(Beginning of Material provided)

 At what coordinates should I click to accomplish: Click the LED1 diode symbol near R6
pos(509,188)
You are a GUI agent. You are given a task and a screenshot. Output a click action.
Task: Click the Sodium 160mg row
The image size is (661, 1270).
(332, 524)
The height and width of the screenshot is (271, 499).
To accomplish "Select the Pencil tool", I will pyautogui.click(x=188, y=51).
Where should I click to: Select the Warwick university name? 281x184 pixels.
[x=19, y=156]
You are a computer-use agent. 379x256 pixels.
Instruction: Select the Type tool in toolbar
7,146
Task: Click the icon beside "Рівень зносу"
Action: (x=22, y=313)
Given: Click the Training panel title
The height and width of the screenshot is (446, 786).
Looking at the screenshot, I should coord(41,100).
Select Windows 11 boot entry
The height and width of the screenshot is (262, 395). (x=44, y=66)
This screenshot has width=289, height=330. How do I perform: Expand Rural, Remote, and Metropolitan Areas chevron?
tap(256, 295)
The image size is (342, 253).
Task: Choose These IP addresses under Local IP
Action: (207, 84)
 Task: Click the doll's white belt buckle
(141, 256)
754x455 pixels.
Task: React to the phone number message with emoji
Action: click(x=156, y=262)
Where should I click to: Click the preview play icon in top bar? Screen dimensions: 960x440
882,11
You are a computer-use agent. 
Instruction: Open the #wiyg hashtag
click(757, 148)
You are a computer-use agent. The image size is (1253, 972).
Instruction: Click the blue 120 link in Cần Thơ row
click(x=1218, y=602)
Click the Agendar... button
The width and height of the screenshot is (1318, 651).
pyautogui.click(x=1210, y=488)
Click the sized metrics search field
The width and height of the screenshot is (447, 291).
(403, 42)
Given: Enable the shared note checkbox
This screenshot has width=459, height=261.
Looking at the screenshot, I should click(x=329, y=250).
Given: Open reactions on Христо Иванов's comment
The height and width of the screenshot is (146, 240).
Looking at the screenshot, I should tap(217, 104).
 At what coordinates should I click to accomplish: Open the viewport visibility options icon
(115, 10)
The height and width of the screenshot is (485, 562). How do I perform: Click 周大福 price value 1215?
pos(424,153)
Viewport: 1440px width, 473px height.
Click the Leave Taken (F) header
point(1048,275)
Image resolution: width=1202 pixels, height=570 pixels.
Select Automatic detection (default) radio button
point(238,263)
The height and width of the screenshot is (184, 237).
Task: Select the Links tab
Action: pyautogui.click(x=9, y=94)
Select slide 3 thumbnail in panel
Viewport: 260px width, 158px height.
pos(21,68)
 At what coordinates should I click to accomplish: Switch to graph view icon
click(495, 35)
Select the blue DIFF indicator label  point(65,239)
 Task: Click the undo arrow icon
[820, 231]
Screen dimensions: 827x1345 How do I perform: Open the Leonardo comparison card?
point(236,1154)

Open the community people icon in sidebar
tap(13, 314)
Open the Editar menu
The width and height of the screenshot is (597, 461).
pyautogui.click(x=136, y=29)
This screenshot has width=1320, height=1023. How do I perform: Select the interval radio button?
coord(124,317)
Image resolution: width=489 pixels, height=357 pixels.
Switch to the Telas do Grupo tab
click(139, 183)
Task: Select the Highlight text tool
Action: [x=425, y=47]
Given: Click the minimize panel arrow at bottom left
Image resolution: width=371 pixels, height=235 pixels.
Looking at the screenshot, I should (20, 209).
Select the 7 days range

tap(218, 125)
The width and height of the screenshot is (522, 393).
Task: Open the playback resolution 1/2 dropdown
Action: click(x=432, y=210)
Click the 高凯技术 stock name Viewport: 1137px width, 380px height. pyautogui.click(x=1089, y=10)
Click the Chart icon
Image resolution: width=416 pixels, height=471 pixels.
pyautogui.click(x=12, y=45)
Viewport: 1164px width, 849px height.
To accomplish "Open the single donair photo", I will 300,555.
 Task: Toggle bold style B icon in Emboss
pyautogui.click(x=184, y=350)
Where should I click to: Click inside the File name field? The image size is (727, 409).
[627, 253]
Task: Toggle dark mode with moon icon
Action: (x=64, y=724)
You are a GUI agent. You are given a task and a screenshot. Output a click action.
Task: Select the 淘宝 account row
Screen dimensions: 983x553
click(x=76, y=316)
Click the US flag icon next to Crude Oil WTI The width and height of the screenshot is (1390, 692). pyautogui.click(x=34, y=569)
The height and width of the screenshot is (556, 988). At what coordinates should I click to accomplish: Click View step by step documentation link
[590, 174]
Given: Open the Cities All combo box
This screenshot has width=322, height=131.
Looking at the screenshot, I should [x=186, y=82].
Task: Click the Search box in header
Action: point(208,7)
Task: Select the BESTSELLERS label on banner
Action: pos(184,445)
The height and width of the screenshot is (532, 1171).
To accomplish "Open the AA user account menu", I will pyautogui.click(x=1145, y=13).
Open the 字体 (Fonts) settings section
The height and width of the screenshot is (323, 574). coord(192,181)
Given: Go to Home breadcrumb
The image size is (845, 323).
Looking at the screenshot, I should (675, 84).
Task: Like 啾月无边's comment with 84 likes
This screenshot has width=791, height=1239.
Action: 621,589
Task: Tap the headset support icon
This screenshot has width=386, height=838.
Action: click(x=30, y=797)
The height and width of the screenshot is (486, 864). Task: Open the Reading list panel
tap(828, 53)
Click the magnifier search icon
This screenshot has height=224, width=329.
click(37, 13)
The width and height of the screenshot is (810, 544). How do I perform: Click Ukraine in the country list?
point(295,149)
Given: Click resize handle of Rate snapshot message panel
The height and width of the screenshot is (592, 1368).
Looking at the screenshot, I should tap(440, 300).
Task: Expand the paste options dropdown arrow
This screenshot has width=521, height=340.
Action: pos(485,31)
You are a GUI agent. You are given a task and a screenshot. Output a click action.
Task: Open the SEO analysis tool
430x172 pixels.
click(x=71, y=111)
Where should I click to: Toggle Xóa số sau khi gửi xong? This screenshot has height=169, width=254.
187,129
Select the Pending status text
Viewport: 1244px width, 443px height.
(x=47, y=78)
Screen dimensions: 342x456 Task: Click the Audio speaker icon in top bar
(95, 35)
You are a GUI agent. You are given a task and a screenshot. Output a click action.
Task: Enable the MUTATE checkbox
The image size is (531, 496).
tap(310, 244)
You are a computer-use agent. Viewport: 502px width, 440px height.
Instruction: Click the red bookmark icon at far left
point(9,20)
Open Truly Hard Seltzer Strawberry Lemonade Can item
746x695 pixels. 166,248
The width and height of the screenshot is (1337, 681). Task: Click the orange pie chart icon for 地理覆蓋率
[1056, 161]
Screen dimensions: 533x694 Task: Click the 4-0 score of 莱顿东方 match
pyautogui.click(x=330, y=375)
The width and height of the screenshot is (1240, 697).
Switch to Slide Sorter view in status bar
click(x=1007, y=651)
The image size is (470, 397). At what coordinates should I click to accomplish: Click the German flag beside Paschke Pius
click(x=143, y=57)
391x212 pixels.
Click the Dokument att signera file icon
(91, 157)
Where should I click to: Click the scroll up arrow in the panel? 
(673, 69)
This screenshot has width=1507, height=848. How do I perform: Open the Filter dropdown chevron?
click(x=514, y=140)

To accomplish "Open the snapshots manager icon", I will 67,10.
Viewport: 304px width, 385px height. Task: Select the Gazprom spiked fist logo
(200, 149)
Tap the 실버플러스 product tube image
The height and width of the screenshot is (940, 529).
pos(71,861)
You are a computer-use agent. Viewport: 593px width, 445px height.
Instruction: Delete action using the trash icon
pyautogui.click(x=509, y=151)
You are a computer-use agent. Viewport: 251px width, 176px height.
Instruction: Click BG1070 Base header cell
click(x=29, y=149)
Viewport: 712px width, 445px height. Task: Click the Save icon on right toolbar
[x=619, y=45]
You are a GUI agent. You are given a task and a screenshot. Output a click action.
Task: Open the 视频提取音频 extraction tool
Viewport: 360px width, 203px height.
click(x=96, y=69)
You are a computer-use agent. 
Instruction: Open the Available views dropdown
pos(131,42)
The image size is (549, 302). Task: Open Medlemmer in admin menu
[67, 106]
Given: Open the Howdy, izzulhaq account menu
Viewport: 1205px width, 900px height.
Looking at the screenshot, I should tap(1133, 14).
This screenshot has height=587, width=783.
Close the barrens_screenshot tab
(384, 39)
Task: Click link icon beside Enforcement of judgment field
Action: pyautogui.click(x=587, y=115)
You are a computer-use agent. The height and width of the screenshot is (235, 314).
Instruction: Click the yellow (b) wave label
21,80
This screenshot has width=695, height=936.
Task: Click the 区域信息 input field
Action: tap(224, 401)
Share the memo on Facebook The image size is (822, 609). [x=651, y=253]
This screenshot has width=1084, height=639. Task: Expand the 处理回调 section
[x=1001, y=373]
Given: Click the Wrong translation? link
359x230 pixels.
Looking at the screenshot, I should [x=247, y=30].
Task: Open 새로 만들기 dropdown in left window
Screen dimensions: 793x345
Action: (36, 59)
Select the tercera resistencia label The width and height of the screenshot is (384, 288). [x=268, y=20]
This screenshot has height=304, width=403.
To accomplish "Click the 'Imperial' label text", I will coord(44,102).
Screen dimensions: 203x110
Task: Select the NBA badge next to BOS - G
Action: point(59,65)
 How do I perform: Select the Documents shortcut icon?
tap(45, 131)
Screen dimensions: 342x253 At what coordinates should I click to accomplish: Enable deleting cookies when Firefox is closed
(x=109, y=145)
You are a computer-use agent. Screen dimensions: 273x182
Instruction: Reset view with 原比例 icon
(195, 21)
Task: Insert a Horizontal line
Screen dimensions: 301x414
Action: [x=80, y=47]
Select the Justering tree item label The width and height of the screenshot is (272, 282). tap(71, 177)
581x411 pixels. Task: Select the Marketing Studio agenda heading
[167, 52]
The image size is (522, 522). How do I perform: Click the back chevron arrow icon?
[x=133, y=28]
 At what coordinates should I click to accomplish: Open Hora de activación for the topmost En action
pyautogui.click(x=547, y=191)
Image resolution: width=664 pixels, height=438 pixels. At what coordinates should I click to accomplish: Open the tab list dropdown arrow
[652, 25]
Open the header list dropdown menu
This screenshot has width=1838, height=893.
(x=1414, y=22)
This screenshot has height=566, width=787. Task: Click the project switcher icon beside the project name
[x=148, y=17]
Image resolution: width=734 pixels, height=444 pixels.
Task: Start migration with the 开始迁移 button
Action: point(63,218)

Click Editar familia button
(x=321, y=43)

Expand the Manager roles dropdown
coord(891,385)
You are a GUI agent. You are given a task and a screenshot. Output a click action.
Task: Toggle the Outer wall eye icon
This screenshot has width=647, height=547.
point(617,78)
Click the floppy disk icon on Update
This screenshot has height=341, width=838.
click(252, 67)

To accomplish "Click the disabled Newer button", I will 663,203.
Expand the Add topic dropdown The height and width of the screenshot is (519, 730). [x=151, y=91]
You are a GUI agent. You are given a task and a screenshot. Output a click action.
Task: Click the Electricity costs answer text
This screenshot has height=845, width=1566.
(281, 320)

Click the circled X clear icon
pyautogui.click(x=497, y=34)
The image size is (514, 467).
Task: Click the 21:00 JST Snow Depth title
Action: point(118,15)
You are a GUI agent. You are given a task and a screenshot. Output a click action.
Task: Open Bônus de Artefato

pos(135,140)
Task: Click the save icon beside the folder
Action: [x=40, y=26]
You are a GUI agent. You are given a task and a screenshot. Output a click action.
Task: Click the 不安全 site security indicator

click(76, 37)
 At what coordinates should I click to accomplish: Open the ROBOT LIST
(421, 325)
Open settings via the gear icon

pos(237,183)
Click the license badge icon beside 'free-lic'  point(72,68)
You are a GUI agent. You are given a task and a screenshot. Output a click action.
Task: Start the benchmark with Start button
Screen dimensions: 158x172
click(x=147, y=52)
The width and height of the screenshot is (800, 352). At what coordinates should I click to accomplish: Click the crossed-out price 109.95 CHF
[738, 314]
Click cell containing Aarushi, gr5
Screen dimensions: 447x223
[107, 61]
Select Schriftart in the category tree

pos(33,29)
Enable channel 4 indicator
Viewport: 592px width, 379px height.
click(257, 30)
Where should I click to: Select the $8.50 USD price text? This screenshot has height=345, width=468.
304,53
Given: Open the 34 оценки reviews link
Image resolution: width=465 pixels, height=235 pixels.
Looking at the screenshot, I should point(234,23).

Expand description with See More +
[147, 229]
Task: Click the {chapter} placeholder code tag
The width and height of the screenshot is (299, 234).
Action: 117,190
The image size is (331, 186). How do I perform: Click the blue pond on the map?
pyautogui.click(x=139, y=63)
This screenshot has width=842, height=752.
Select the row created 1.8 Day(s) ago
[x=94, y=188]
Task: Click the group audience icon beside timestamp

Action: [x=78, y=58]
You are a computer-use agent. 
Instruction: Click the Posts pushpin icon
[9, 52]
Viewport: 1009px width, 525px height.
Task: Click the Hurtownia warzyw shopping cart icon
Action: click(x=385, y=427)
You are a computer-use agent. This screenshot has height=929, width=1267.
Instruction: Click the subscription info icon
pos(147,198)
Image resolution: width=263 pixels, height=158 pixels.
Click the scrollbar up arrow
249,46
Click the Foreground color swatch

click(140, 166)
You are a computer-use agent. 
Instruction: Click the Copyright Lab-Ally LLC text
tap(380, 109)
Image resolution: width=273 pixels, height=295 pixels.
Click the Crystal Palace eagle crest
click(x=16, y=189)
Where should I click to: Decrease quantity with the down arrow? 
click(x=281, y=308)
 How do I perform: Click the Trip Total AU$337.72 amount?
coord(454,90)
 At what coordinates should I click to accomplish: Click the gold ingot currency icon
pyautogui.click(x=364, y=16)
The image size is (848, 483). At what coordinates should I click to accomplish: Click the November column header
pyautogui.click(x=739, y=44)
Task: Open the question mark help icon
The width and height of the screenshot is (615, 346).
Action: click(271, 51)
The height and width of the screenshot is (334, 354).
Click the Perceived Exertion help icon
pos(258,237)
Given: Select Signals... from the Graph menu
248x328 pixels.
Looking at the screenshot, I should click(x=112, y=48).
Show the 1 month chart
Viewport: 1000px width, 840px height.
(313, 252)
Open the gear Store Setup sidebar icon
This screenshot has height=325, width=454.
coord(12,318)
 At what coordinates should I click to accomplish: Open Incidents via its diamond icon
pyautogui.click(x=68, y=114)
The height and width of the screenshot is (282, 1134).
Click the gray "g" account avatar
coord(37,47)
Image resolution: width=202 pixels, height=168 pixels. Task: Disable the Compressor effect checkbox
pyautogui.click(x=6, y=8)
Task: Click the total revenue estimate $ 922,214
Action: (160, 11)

(End of Material provided)

Exercise requirements: Within the records, how many lines include "computer"? The answer is the number and nothing else.

Result of the exercise: 12